I agree partway with your point. Kind of like how Rick & Morty's authors, when people were overanalysing everything, they just said "people, sometimes a joke is just a joke"; not literally everything needs to have deeper purpose. However, two comments on that.
1: My main beef with Akame ga Kill was not that characters died without powerful motifs or plot-shattering events, but rather that the show ended up becoming a deathfest where death no longer had much value, neither by meaning or by shock. There's such a thing as overdoing it, basically. In the end, I stopped getting attached to any characters at all, cuz it felt like the author would simply kill off whoever he felt would be most shocking and traumating.
2: In the case of Goblin Slayer, it's not so much overdoing it as it's being unnecessary. One thing is showing how monstrous goblins are, and the reality that in gritty fantasy (and kind of in human history?) women in the middle of violent conflicts gets abused and raped by "monsters" if they are caught in the middle of it. That was done in the first episode, and to the people crying that such things are gratuitous I say "you are buffoons who mistake gritty and dark with edgy and foolish". Those scenes were good to establish the world and plot. But repeating the rape-related scenes in subsequent episodes would be nonsense. The ultraviolence cannot be skipped because it's the pure resolution of the conflict between the GS and the goblins, it is by itself its own purpose. But showing more rape tells us nothing about the monsters, or the characters, or the world. It would be juvenile, and simply the author/team revelling on showing us guro porn.
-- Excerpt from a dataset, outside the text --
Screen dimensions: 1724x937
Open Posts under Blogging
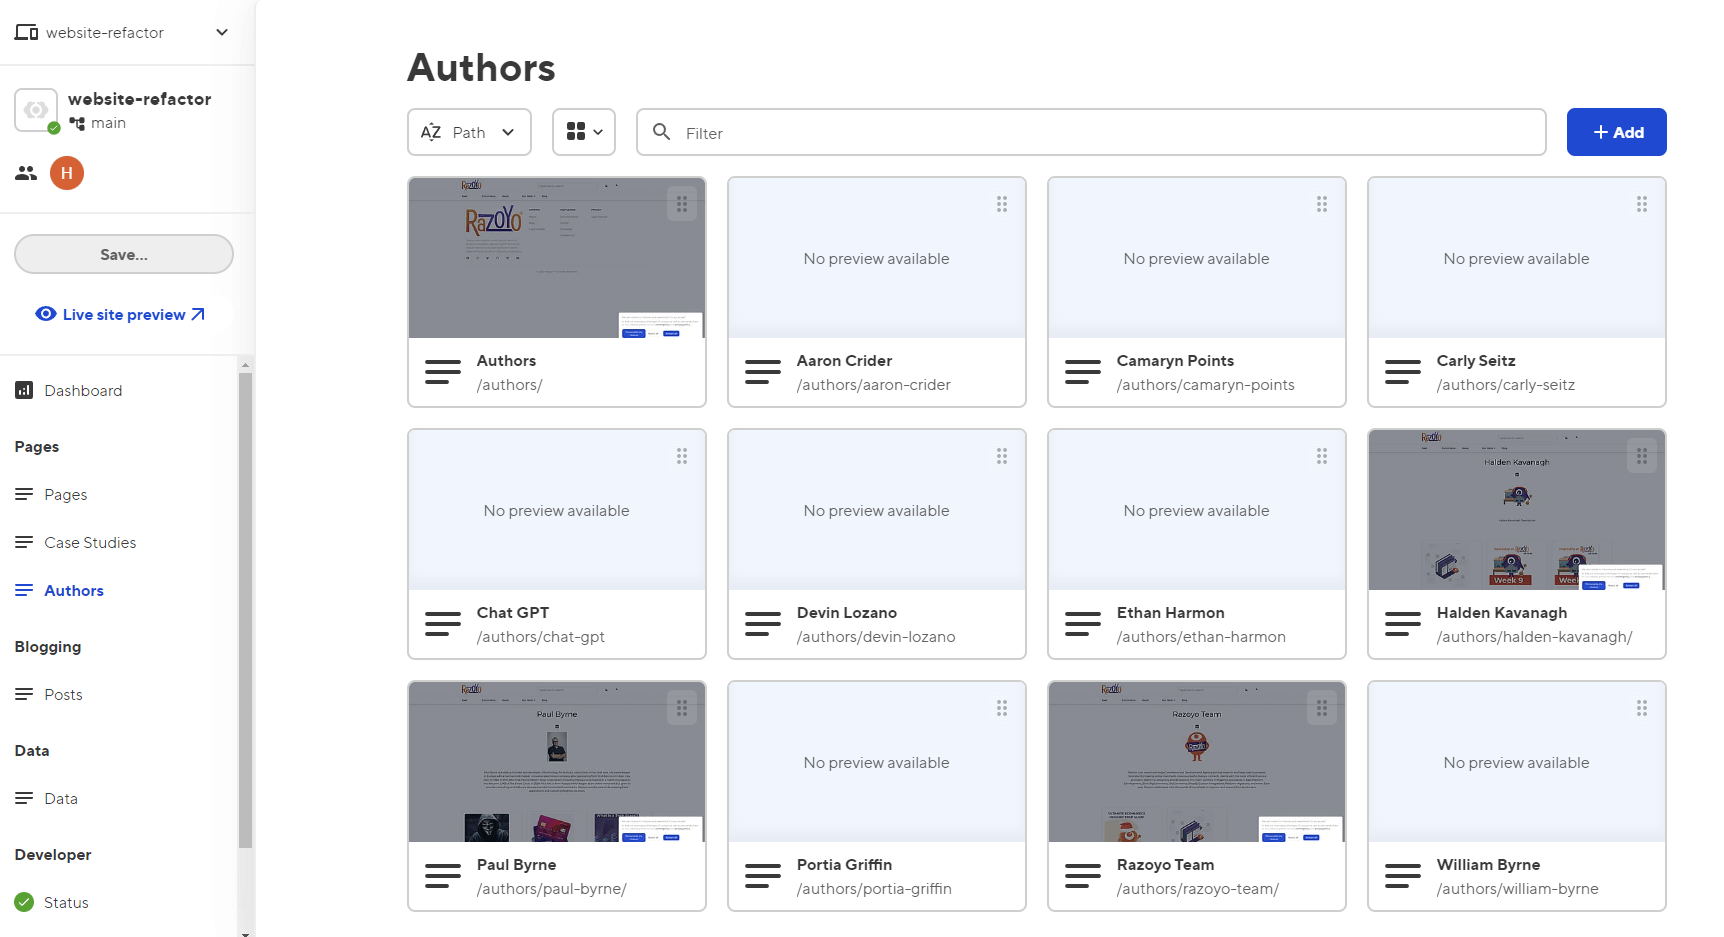(x=63, y=694)
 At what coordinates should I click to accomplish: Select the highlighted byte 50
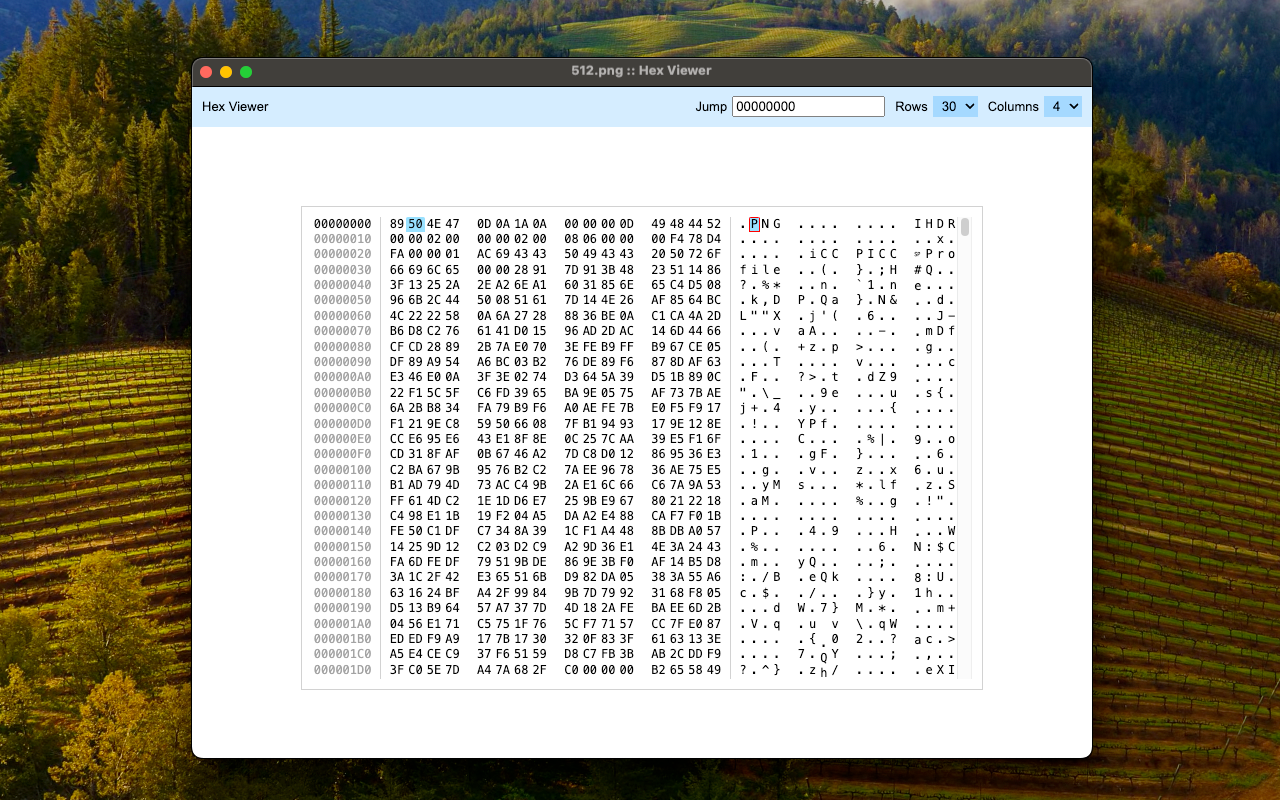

The dogma that you disagree with is less smth the anime fandom believes and more of a tenet in story writing. Absolutely every single scene in an anime has a purpose or meaning, even if that is "showing a girl's panties in an ecchi" or "establish that the characters are travelling by horse in an adventure". Goblin Slayer's ultraviolence sustains itself as its own mark of the house, but the rape "sub-plot" would simply fall short of any explanation other than "we want to arouse people with heavily-implied monster rape". At least, I believe (all of) this.